W lasach w okolicach Lubawki na Dolnym Śląsku ktoś rozwiesza stalowe linki między drzewami. To skrajna nieodpowiedzialność, która może doprowadzić do tragedii - tak mówią leśnicy i proszą o ostrożność. Linek praktycznie nie widać.

Jakby jechał rowerzysta, czy biegł biegacz, mógłby o nie zahaczyć. Jak ktoś jest rozpędzony, to nie zdąży wyhamować - mówiła Patrycja Opalińska z Regionalnej Dyrekcji Lasów Państwowych we Wrocławiu.

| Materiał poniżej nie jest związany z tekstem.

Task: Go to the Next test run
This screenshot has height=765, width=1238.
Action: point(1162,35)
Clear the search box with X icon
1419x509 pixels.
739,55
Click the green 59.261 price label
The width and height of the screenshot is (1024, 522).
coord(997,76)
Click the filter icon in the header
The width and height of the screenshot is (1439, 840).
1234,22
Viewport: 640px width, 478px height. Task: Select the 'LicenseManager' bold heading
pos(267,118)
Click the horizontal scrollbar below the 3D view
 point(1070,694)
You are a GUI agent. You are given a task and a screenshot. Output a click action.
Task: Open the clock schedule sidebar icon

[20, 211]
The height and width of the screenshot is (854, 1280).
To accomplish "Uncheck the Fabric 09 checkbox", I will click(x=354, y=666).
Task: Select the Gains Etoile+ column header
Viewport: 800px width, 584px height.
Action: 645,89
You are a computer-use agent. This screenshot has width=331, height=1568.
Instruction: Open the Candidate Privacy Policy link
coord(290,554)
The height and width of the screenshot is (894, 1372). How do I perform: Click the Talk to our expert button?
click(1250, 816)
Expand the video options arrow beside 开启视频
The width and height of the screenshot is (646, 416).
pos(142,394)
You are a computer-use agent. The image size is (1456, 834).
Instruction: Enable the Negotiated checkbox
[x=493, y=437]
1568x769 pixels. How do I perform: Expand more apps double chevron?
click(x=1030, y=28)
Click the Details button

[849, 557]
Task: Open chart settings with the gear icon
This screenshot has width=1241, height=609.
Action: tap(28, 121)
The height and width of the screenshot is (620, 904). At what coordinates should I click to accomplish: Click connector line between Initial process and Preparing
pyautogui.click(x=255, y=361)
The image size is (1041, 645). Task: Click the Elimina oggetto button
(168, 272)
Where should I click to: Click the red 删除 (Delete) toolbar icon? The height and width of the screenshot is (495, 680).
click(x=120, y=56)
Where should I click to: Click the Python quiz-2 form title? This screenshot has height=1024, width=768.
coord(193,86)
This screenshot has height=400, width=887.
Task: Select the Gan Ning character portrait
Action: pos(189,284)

Pracownicy Nadleśnictwa Kamienna Góra znaleźli groźne pułapki w trzech miejscach. Dwie z nich były niedaleko ogródków działkowych w Lubawce, jedna na Św. Górze. Leśnicy proszą, by ich informować, jeśli w lesie trafimy na takie linki.

Ludzie myślą, że w ten sposób ograniczą wjazd do lasów przede wszystkim motocrossowców. Samosądy nie będą w żaden sposób tolerowane. To powinna być działalność Straży Leśnej, która jest do jest do tego specjalnie szkolona. Posiada odpowiednie umiejętności, w jaki sposób te osoby zatrzymywać - tłumaczy Patrycja Opalińska.

Sprawa została zgłoszona na policję. Funkcjonariusze szukają sprawcy.